> [CONSEGNE]
(1) Elenchi tutte le caratteristiche che il brano fornito attribuisce all'individuo a cui Maffesoli contrappone il soggetto tratto dalla scena sociale.
(2) Nel brano fornito, che cosa tende a restaurare strutturalmente il piccolo gruppo?

> [BRANO FORNITO]
- - -

La tribù in questo senso è un insieme disordinato nel quale l’attore scompare come entità autonoma.
Le molteplici dimensioni dello stare insieme si dispiegano in tutta la loto efficacia fondante della
socialità. Vi sono momenti in cui non è tanto l’individuo che prevale quanto la comunità nella quale
s’inscrive e in cui, quindi, non è importante la grande storia evenemenziale, ma le storie vissute giorno
per giorno, le situazioni impercettibili che costituiscono la trama comunitaria. Questi due aspetti
chiariscono il termine prossemia. La logica economica che prevalse nella modernità non poteva
integrare la dimensione di un immaginario collettivo. Il piccolo gruppo, invece, tende a restaurare,
strutturalmente, l’efficacia simbolica. E, di prossimità in prossimità, si vede costituirsi un reticolo
mistico dai fili sottili ma solidi che permette di parlare di rinascita della cultura nella vita sociale.
Maffesoli invece di un individuo forte, statico, pronto a piegare a esigenze egoistiche ogni
avvenimento, trae dalla scena sociale un soggetto dinamico, più debole nelle sue certezze, ma
sostenuto nell’agire quotidiano da una fitta trama di corrispondenze di spessore variabile, ma che
nell’insieme gli offrono un riparo e una protezione molto più efficaci della desolante atomizzazione
moderna. Nel quadro di una società complessa, ognuno vive una serie di esperienze che acquistano
senso solo nel contesto globale. Partecipando ad una molteplicità di tribù che si situano a loro volta le
une in rapporto alle altre, ogni individuo potrà vivere la sua pluralità intrinseca. Le sue differenti
maschere si ordinando in modo più o meno conflittuale e si aggiustano con le altre maschere che lo
circondano. Ecco come si può spiegare la morfologia del reticolo. Ciò significa che la rigidità che
imponeva all’uomo una forma di sedentarizzazione interiore, fatta di coerenza di lungo periodo e
quindi di prevedibilità, cede il passo a una dinamica in cui interagiscono intimazioni riflessive e
momenti di scioglimento dell’Io nel Sé sociale più ampio, autocoscienza e smarrimento estatico. La
percezione della propria unicità accompagna il soggetto nelle diverse maschere che egli riveste
quotidianamente. La vita di ognuno è ad un tempo libertà e limite, azione e passione, senza tuttavia
che un flusso di momenti ininterrotto e privo di ancoraggi impedisca di fatto il sedimentarsi
dell’esperienza o il dispiegarsi della responsabilità.

- - -

> [RIGHE DEI DATI]

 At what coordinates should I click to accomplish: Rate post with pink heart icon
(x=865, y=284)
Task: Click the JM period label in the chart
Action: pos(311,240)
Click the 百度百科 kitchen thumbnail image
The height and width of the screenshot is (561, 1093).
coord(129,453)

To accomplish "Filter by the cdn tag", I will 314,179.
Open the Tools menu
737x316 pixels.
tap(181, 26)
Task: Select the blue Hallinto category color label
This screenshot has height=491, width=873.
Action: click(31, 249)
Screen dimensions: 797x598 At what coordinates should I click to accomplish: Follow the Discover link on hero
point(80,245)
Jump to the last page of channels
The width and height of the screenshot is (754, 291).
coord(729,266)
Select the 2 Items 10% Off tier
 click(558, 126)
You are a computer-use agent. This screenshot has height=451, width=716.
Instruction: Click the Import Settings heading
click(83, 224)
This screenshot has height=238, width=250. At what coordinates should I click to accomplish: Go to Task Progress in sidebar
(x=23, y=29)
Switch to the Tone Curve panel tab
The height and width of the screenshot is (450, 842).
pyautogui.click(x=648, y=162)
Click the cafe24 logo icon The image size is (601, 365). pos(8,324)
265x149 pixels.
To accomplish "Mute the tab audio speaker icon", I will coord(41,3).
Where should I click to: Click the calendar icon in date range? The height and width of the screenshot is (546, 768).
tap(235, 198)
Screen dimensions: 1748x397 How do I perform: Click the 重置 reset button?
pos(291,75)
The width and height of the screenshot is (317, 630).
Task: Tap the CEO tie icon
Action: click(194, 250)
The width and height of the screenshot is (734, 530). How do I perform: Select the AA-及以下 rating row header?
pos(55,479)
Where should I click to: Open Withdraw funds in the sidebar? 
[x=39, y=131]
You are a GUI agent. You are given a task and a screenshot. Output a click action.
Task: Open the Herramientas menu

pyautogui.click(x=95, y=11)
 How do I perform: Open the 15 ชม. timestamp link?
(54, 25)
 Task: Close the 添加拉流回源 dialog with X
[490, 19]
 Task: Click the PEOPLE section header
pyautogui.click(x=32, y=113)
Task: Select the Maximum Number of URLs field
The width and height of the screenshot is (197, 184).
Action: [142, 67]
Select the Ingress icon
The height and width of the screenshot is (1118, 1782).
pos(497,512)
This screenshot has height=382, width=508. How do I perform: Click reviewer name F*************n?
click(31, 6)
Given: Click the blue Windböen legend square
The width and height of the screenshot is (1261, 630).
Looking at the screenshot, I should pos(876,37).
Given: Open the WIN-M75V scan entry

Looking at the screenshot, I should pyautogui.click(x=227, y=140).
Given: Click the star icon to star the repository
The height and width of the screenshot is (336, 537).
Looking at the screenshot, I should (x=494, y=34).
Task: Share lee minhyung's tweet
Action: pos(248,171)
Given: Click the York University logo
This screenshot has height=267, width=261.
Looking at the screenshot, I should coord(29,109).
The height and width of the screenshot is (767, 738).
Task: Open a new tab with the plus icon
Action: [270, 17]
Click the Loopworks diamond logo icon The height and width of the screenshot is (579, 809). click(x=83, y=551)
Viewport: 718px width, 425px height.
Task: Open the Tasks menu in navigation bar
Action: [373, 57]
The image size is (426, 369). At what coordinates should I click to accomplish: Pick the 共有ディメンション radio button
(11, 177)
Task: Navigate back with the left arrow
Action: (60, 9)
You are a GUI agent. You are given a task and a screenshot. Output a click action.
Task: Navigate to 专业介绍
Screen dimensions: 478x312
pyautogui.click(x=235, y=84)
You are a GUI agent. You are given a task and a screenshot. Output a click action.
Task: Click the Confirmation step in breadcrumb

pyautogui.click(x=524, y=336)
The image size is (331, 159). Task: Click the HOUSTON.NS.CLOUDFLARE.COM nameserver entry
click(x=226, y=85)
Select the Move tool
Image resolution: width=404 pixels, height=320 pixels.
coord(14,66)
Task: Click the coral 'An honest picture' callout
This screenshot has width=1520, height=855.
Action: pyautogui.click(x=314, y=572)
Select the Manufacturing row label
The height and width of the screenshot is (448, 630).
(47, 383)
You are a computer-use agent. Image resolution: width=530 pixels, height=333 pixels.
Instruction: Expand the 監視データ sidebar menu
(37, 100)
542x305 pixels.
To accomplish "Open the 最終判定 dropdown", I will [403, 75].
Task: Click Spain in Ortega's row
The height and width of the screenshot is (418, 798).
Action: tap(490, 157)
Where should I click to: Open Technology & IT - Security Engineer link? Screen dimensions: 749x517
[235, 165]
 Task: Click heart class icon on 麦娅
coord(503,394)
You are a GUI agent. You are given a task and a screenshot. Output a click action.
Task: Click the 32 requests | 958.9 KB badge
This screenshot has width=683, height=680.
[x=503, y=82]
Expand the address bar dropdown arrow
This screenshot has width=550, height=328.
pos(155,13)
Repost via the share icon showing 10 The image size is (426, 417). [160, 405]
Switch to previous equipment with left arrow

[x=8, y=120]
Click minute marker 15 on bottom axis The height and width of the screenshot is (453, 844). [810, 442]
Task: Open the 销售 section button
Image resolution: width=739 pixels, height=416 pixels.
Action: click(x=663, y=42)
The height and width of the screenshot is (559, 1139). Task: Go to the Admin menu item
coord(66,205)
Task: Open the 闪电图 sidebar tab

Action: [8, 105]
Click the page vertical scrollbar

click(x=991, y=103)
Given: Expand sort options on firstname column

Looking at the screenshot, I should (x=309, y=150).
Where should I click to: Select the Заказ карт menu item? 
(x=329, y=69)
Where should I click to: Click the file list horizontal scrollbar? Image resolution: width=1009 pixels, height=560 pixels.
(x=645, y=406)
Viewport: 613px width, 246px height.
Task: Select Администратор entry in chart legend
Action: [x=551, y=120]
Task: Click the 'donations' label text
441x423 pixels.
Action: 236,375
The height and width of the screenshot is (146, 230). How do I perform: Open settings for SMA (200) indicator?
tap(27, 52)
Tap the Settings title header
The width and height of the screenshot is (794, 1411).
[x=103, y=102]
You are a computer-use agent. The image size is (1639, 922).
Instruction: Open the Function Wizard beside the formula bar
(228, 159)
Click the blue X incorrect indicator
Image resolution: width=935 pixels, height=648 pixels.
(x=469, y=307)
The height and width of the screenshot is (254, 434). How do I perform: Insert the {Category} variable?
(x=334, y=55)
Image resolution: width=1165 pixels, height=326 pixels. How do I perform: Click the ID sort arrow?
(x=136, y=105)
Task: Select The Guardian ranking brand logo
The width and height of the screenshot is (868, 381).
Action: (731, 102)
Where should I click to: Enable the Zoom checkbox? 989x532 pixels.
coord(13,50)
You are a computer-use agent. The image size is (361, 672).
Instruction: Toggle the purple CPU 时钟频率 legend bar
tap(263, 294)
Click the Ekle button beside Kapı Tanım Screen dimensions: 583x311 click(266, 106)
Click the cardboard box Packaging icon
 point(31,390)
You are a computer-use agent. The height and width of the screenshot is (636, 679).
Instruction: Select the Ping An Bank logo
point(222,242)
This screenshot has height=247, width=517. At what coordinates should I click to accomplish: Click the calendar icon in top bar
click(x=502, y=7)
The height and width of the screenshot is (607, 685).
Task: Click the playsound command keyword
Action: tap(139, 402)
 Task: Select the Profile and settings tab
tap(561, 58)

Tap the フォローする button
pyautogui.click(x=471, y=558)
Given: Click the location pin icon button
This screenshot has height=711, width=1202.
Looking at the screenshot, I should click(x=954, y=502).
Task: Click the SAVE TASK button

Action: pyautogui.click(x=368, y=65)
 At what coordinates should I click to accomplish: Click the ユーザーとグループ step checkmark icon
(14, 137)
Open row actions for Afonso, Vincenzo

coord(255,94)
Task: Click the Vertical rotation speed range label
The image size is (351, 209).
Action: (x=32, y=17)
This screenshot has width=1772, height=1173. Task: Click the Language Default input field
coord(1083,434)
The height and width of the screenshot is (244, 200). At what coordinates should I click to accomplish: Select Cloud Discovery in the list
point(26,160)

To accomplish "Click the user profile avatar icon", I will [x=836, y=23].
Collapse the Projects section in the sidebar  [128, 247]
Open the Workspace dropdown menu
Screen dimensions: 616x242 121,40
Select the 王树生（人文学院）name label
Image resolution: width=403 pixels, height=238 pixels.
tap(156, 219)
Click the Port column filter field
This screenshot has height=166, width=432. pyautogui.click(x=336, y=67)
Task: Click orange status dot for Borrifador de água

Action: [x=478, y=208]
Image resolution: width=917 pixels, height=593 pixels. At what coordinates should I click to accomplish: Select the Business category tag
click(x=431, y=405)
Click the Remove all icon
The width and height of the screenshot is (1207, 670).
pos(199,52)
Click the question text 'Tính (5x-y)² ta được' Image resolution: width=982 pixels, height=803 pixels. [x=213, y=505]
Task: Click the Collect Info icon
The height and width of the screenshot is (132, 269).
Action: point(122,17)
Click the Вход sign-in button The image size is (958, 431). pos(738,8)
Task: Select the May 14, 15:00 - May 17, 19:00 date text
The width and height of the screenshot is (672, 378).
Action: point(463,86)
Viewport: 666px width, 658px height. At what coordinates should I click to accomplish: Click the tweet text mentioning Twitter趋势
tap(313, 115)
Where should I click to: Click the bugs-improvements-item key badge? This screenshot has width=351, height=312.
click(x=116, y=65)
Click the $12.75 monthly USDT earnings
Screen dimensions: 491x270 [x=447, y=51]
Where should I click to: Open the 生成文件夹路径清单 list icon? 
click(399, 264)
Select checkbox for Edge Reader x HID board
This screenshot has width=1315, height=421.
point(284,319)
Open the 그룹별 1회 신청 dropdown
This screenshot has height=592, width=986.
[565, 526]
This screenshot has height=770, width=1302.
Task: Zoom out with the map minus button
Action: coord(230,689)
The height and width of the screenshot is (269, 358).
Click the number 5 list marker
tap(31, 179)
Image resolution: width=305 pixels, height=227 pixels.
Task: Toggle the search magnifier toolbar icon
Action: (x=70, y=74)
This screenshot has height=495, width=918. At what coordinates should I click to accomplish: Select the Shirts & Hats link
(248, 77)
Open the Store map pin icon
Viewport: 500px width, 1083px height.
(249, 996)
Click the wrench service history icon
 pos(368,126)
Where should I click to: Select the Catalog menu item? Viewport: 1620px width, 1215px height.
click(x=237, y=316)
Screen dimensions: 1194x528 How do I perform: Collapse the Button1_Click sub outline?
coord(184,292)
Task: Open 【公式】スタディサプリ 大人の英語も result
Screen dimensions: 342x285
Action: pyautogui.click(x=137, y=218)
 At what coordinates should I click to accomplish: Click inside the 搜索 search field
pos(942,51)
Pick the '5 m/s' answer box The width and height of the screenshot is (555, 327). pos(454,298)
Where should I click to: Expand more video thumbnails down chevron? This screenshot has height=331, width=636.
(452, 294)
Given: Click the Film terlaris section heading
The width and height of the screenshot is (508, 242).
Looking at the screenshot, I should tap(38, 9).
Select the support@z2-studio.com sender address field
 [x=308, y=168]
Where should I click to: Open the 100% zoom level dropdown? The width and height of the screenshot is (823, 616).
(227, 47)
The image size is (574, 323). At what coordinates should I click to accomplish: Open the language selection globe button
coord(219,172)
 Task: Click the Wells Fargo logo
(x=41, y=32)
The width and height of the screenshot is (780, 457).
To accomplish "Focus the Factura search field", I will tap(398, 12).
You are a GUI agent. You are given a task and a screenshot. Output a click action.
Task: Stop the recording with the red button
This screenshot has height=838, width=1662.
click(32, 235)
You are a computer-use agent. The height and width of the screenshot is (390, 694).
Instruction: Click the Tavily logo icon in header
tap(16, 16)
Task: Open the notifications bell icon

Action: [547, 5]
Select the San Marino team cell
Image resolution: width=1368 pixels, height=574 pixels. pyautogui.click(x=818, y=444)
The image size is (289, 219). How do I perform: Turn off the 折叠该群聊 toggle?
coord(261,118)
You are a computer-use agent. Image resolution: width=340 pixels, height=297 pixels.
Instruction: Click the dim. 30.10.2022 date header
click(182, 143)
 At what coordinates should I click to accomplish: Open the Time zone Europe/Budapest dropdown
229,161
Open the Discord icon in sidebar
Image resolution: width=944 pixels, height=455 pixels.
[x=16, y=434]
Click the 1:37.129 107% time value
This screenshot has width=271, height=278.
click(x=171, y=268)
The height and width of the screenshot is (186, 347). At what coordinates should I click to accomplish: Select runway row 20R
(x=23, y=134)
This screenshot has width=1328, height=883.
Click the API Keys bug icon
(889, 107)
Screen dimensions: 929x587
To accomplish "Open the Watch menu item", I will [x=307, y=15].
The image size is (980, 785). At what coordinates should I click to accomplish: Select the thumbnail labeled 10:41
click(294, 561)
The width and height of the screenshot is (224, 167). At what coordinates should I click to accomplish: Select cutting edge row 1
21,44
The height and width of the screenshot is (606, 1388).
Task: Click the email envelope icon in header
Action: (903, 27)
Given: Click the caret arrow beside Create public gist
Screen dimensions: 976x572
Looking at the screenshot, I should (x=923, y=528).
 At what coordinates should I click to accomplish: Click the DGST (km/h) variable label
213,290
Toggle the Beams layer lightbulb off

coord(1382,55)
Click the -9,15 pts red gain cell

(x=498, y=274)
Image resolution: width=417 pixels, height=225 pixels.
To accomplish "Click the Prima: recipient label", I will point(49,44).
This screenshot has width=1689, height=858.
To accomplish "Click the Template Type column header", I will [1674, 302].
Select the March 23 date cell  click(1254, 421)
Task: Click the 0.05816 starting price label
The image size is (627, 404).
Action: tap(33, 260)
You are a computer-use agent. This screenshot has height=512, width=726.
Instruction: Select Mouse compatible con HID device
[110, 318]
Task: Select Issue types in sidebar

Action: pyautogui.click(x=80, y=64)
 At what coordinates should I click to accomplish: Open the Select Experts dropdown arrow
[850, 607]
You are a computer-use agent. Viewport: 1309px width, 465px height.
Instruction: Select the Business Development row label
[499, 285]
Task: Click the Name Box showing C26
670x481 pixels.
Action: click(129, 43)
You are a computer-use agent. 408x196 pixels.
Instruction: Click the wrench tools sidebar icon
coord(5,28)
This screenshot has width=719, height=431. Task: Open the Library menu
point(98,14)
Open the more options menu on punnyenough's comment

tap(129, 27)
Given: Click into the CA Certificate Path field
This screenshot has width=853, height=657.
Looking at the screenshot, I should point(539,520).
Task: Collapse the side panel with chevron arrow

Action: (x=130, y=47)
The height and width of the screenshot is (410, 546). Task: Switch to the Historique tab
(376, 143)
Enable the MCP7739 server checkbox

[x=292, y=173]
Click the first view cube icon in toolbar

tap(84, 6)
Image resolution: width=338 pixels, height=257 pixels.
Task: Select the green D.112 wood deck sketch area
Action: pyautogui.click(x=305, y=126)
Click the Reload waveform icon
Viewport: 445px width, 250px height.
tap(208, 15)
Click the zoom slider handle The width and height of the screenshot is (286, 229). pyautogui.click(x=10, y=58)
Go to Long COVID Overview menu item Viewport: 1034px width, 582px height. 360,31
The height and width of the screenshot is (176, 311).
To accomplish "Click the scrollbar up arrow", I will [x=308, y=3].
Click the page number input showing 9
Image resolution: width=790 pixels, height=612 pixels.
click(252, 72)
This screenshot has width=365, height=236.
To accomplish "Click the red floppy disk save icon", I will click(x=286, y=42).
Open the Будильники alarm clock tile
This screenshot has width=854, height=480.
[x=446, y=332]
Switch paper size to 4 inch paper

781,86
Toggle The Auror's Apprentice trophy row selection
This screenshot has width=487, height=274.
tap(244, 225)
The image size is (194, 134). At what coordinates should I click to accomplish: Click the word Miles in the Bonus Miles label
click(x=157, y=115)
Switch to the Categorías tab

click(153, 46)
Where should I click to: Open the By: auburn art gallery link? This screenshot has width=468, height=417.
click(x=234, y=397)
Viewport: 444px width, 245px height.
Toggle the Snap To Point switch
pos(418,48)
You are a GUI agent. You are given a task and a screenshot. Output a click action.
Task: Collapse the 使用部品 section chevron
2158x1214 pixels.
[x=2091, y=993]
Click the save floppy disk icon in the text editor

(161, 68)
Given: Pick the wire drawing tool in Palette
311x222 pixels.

- - -

> [SOLUZIONI]
(1)
- forte
- statico
- pronto a piegare a esigenze egoistiche ogni avvenimento

(2) L'efficacia simbolica.